■ **Material for the task**
'''
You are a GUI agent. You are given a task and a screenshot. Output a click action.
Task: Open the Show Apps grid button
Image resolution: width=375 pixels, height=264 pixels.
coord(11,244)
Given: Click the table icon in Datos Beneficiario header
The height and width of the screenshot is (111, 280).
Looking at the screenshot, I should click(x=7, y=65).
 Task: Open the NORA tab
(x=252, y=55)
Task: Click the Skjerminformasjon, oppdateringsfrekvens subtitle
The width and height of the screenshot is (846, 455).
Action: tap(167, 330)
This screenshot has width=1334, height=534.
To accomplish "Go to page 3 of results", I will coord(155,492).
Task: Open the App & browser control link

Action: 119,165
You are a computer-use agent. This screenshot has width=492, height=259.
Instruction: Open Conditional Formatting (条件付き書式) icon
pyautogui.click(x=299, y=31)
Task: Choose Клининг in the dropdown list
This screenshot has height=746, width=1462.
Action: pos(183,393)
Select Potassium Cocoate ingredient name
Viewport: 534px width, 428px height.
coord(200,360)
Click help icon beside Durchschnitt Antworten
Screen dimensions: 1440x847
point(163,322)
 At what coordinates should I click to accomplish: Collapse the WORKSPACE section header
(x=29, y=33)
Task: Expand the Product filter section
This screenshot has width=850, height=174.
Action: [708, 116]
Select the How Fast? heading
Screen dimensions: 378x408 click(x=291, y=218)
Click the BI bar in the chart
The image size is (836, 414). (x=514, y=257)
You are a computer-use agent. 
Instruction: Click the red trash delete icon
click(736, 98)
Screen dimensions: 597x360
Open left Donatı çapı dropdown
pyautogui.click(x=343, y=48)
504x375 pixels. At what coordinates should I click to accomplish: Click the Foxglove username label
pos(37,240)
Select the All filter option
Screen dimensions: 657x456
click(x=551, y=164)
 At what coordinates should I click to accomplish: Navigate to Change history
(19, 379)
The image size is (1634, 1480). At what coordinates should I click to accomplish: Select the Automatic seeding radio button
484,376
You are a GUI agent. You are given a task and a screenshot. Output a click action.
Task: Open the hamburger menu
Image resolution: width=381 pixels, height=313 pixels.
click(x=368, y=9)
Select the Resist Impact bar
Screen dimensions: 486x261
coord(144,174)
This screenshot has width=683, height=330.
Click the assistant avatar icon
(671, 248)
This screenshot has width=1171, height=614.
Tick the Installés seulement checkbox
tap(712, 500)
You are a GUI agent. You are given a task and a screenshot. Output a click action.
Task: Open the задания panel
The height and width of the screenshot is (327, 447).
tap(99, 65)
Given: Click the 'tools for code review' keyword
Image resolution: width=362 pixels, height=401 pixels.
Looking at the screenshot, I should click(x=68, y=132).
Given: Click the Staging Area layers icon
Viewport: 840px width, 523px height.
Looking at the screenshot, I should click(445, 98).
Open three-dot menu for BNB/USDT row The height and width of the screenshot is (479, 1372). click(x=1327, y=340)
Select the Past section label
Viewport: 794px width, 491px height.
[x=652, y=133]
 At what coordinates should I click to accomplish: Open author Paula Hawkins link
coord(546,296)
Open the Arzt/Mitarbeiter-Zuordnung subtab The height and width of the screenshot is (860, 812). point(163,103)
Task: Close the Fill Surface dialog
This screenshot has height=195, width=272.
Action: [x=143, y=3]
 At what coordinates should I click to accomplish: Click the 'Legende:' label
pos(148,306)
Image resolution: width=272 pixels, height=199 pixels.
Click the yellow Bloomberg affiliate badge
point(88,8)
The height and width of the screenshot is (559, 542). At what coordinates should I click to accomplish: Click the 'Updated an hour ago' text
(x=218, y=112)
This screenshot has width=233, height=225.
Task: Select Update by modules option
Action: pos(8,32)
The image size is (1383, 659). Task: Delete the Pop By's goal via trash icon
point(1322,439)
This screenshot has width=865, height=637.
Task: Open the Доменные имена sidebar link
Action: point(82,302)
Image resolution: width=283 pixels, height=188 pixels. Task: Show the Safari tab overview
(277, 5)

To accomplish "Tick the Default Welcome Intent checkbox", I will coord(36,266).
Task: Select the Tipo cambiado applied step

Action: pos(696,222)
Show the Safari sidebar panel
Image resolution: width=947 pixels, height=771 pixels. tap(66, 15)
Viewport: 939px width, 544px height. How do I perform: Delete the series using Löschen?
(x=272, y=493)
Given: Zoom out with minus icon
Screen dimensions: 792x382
'''
■ **Assignment**
Repeat every line of the data precisely.

■ **Output of the exercise**
You are a GUI agent. You are given a task and a screenshot. Output a click action.
Task: Open the Show Apps grid button
Image resolution: width=375 pixels, height=264 pixels.
coord(11,244)
Given: Click the table icon in Datos Beneficiario header
The height and width of the screenshot is (111, 280).
Looking at the screenshot, I should click(x=7, y=65).
 Task: Open the NORA tab
(x=252, y=55)
Task: Click the Skjerminformasjon, oppdateringsfrekvens subtitle
The width and height of the screenshot is (846, 455).
Action: tap(167, 330)
This screenshot has width=1334, height=534.
To accomplish "Go to page 3 of results", I will coord(155,492).
Task: Open the App & browser control link

Action: 119,165
You are a computer-use agent. This screenshot has width=492, height=259.
Instruction: Open Conditional Formatting (条件付き書式) icon
pyautogui.click(x=299, y=31)
Task: Choose Клининг in the dropdown list
This screenshot has height=746, width=1462.
Action: pos(183,393)
Select Potassium Cocoate ingredient name
Viewport: 534px width, 428px height.
coord(200,360)
Click help icon beside Durchschnitt Antworten
Screen dimensions: 1440x847
point(163,322)
 At what coordinates should I click to accomplish: Collapse the WORKSPACE section header
(x=29, y=33)
Task: Expand the Product filter section
This screenshot has width=850, height=174.
Action: [708, 116]
Select the How Fast? heading
Screen dimensions: 378x408 click(x=291, y=218)
Click the BI bar in the chart
The image size is (836, 414). (x=514, y=257)
You are a computer-use agent. 
Instruction: Click the red trash delete icon
click(736, 98)
Screen dimensions: 597x360
Open left Donatı çapı dropdown
pyautogui.click(x=343, y=48)
504x375 pixels. At what coordinates should I click to accomplish: Click the Foxglove username label
pos(37,240)
Select the All filter option
Screen dimensions: 657x456
click(x=551, y=164)
 At what coordinates should I click to accomplish: Navigate to Change history
(19, 379)
The image size is (1634, 1480). At what coordinates should I click to accomplish: Select the Automatic seeding radio button
484,376
You are a GUI agent. You are given a task and a screenshot. Output a click action.
Task: Open the hamburger menu
Image resolution: width=381 pixels, height=313 pixels.
click(x=368, y=9)
Select the Resist Impact bar
Screen dimensions: 486x261
coord(144,174)
This screenshot has width=683, height=330.
Click the assistant avatar icon
(671, 248)
This screenshot has width=1171, height=614.
Tick the Installés seulement checkbox
tap(712, 500)
You are a GUI agent. You are given a task and a screenshot. Output a click action.
Task: Open the задания panel
The height and width of the screenshot is (327, 447).
tap(99, 65)
Given: Click the 'tools for code review' keyword
Image resolution: width=362 pixels, height=401 pixels.
Looking at the screenshot, I should click(x=68, y=132).
Given: Click the Staging Area layers icon
Viewport: 840px width, 523px height.
Looking at the screenshot, I should click(445, 98).
Open three-dot menu for BNB/USDT row The height and width of the screenshot is (479, 1372). click(x=1327, y=340)
Select the Past section label
Viewport: 794px width, 491px height.
[x=652, y=133]
 At what coordinates should I click to accomplish: Open author Paula Hawkins link
coord(546,296)
Open the Arzt/Mitarbeiter-Zuordnung subtab The height and width of the screenshot is (860, 812). point(163,103)
Task: Close the Fill Surface dialog
This screenshot has height=195, width=272.
Action: [x=143, y=3]
 At what coordinates should I click to accomplish: Click the 'Legende:' label
pos(148,306)
Image resolution: width=272 pixels, height=199 pixels.
Click the yellow Bloomberg affiliate badge
point(88,8)
The height and width of the screenshot is (559, 542). At what coordinates should I click to accomplish: Click the 'Updated an hour ago' text
(x=218, y=112)
This screenshot has width=233, height=225.
Task: Select Update by modules option
Action: pos(8,32)
The image size is (1383, 659). Task: Delete the Pop By's goal via trash icon
point(1322,439)
This screenshot has width=865, height=637.
Task: Open the Доменные имена sidebar link
Action: point(82,302)
Image resolution: width=283 pixels, height=188 pixels. Task: Show the Safari tab overview
(277, 5)

To accomplish "Tick the Default Welcome Intent checkbox", I will coord(36,266).
Task: Select the Tipo cambiado applied step

Action: pos(696,222)
Show the Safari sidebar panel
Image resolution: width=947 pixels, height=771 pixels. tap(66, 15)
Viewport: 939px width, 544px height. How do I perform: Delete the series using Löschen?
(x=272, y=493)
Given: Zoom out with minus icon
Screen dimensions: 792x382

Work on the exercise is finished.